The Zatanna/Raven stuff is still very dark compared to the other characters’ stories. Almost too much to be juxtaposed with the sort of silliness Harley brings to this book. Perhaps it works in a weird way to emphasize the horror of what the evil masterminds are up to in Europe with respect to the Jewish citizenry, but I feel like it also gets lost in the fantasy aspects. And Andolfo’s art feels just too loose and messy; the characters are caricatures and there’s something weirdly Disneyesque about their plight: robbed of gravitas.
Harley and Ivy, meanwhile, just being Harley and Ivy
In the final third of the book, once again it feels like Marguerite Bennett just doesn’t really know how to write Batwoman consistently. The nice thing is returning to plot points set up really early in the series (in the first few Digital First issues, in fact): Kate Kane’s slightly strained relationship with Maggie Sawyer with regards to a past love affair Kate had with Renee Montoya. Well Montoya is back and the two are partnered together to do a job for Selina.
I enjoyed this section the least of the whole. Sandy Jarrell’s art is choppy and the character proportions are overly exaggerated (Selina looks like a long-necked gazelle throughout and pretty much everyone is seriously suffering from anorexia). There’s a lot of backstory here too, and frankly, it’s the better part of the book: the flashback is bordered like Spanish ceramic tile which gives that section a nice old-world feel.
The rest of it just looks like:
One well-placed kick could break Batwoman’s twiggy legs
So this is the last collected Digital First floppies issue that we’re going to review here at Batman News. The book is pretty good, but since much of the content doesn’t actually deal with the Batman-related characters, it’s been decided to move this into a trade-wait review position.
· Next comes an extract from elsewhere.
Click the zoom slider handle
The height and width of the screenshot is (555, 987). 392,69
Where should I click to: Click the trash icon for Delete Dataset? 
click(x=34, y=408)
To be honest, the story is best read in a binge; I’m not entirely convinced it works on a week-to-week basis and I definitely don’t think it works as a monthly (the digital issues are so far ahead at this point I can barely “keep up” with the past, so to speak).
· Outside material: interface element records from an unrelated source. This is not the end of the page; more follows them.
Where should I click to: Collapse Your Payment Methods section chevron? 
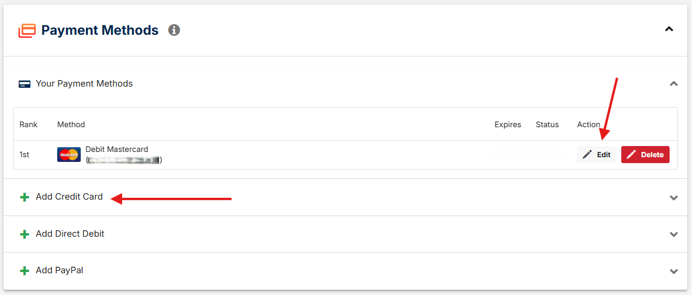[x=674, y=84]
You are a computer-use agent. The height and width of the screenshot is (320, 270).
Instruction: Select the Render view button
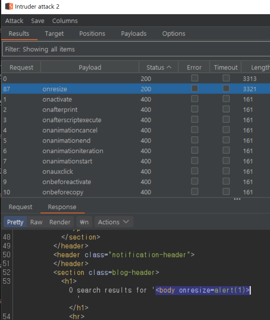click(60, 222)
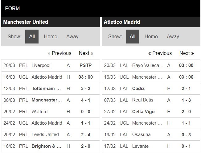Select the All tab under Atletico Madrid
Viewport: 201px width, 157px height.
[x=133, y=37]
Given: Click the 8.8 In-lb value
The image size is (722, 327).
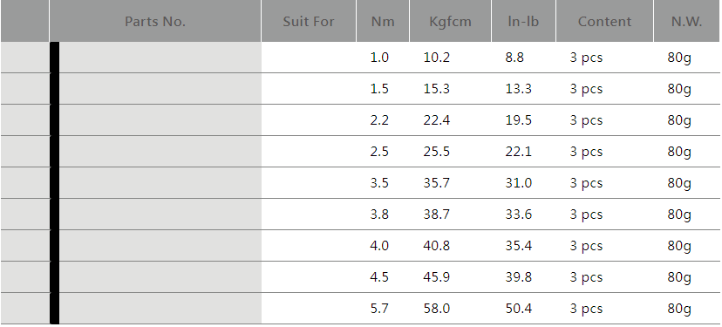Looking at the screenshot, I should pos(514,58).
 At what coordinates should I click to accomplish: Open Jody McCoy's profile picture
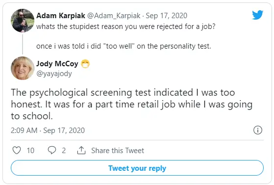(23, 68)
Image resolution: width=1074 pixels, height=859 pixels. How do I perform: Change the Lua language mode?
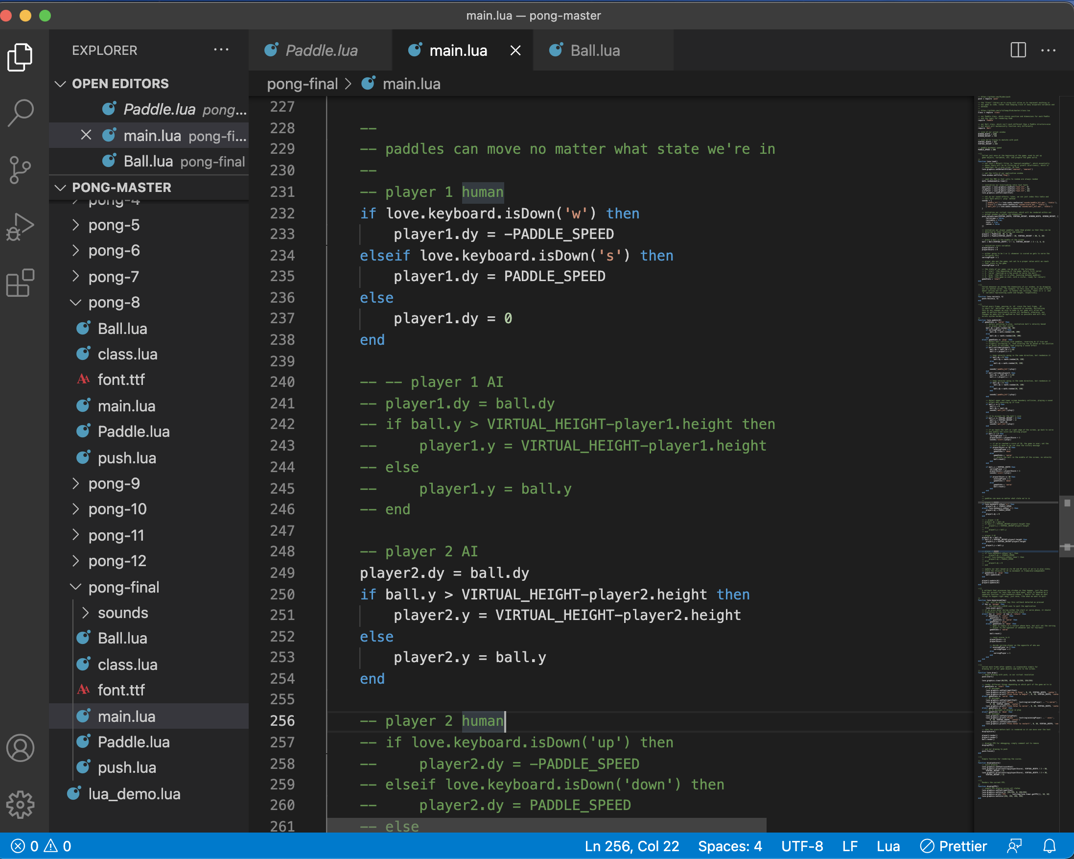888,846
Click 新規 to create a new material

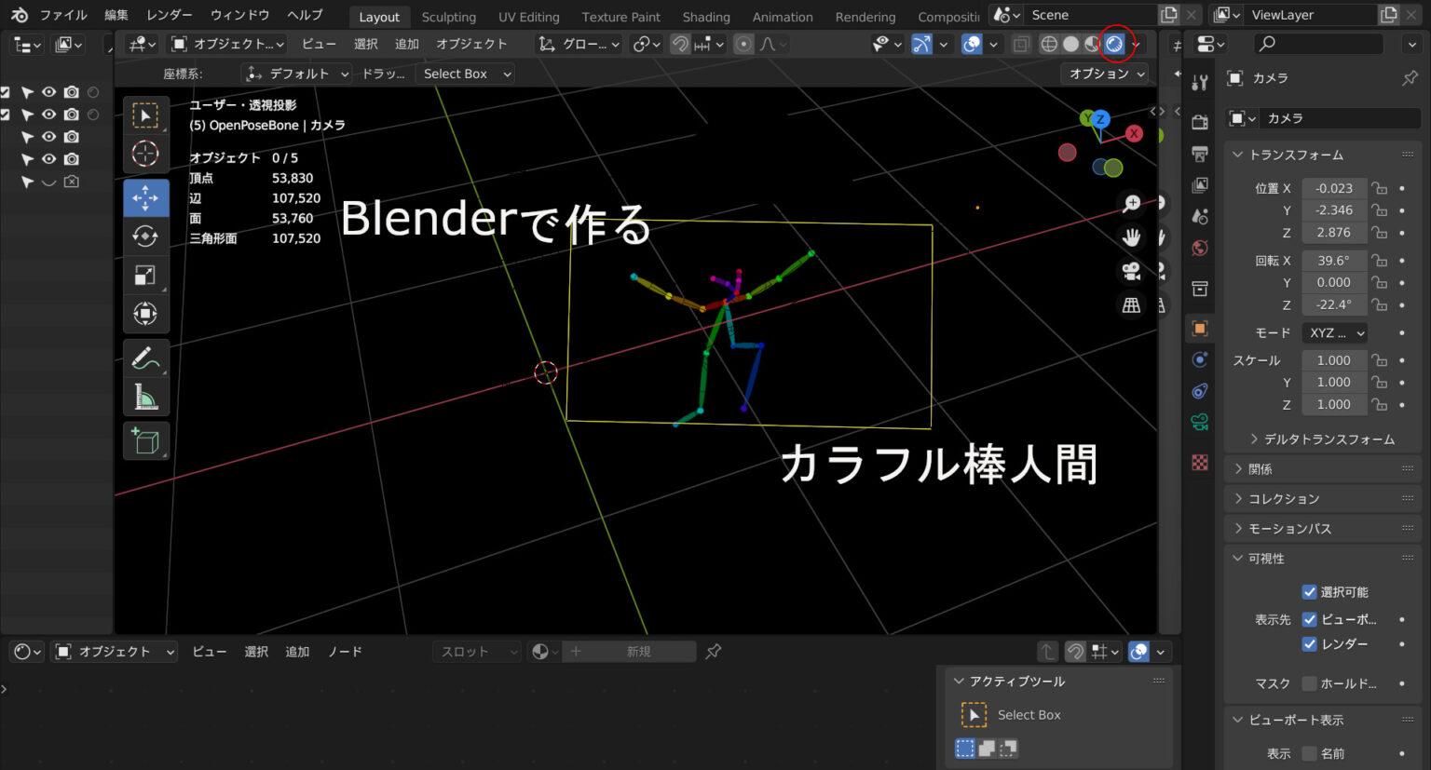tap(630, 651)
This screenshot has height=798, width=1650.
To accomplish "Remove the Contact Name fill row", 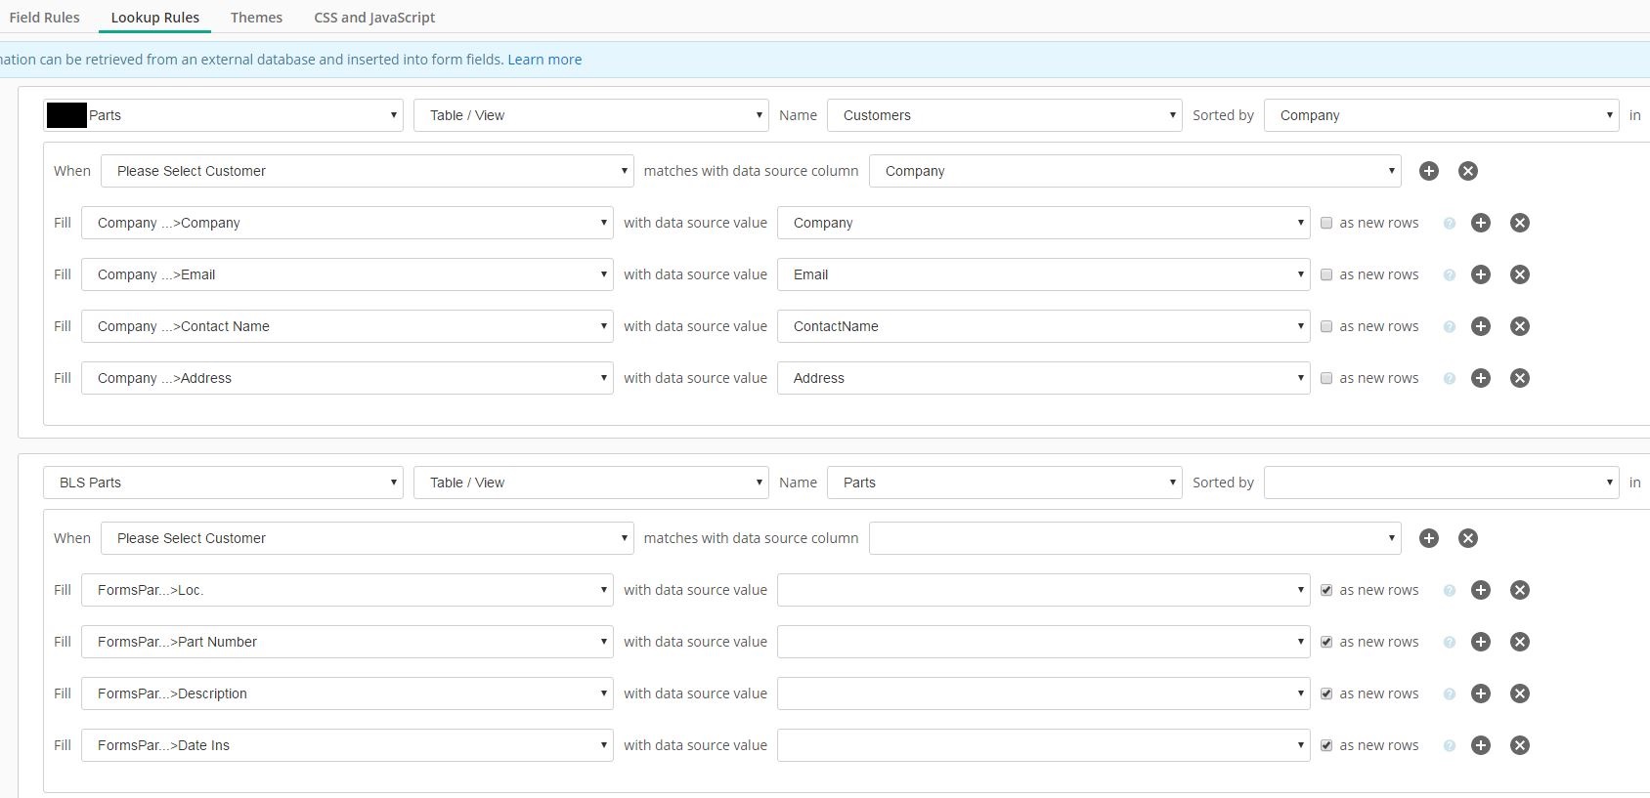I will (x=1519, y=326).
The first trade is already out, but we’ll put the new one on the docket as soon as we’re caught up and looking at new material again!
- You still enjoy a comic with a lot of moving parts, an all-star cast, and a great mix of adventure and fun character relationship dynamics.
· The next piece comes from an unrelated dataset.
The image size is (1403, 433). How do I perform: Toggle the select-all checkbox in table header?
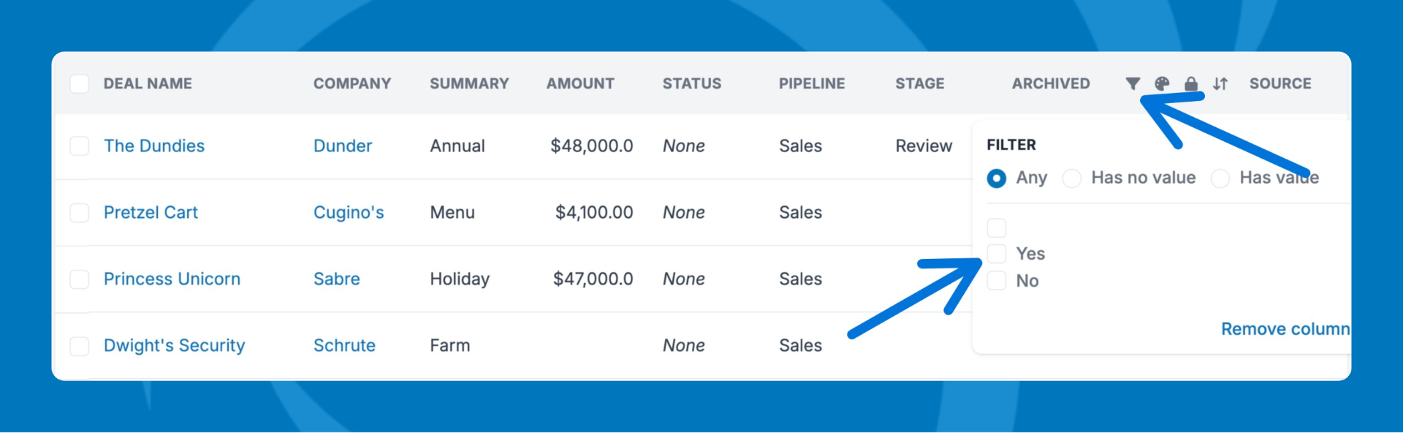[80, 84]
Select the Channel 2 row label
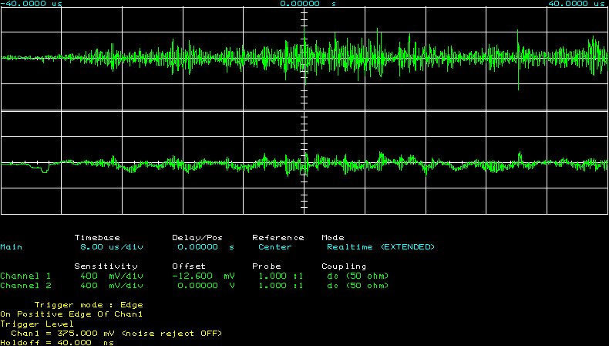 [25, 286]
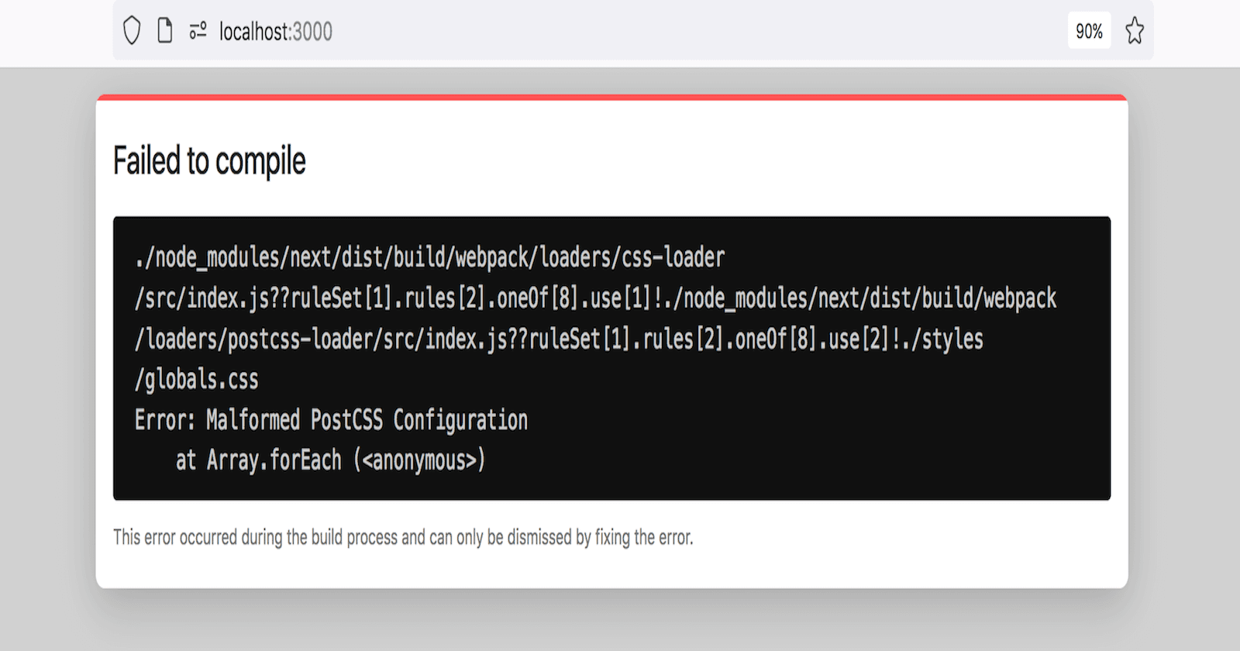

- Learning about real history through a superhero alternate history turns you on.
- You just can’t get enough estrogen from the regular lineup.
As much I enjoy this book, it’s always a bit of a mixed bag. The story is really good, but occasionally the characters seem a little off. The mix of fantasy and history works for the most part, but occasionally rubs wrong when you’re confronted by the real-life horrors of the Nazi era. The artists range from awesome to so-so to a weird inconsistency even within a single Digital First. I want to love everything about Bombshells, but I don’t. This issue is a great example of what best and worst in the series: some awesome action sequences, wonderfully creative paneling for some flashback sequences, but then also some art that’s less than stellar and a few plot points that suffer feeling out of character and not well-motivated. I wish this book was more consistently great instead of just nicely entertaining. It’s had flashes of brilliance, so I know it’s possible. We just need more of them.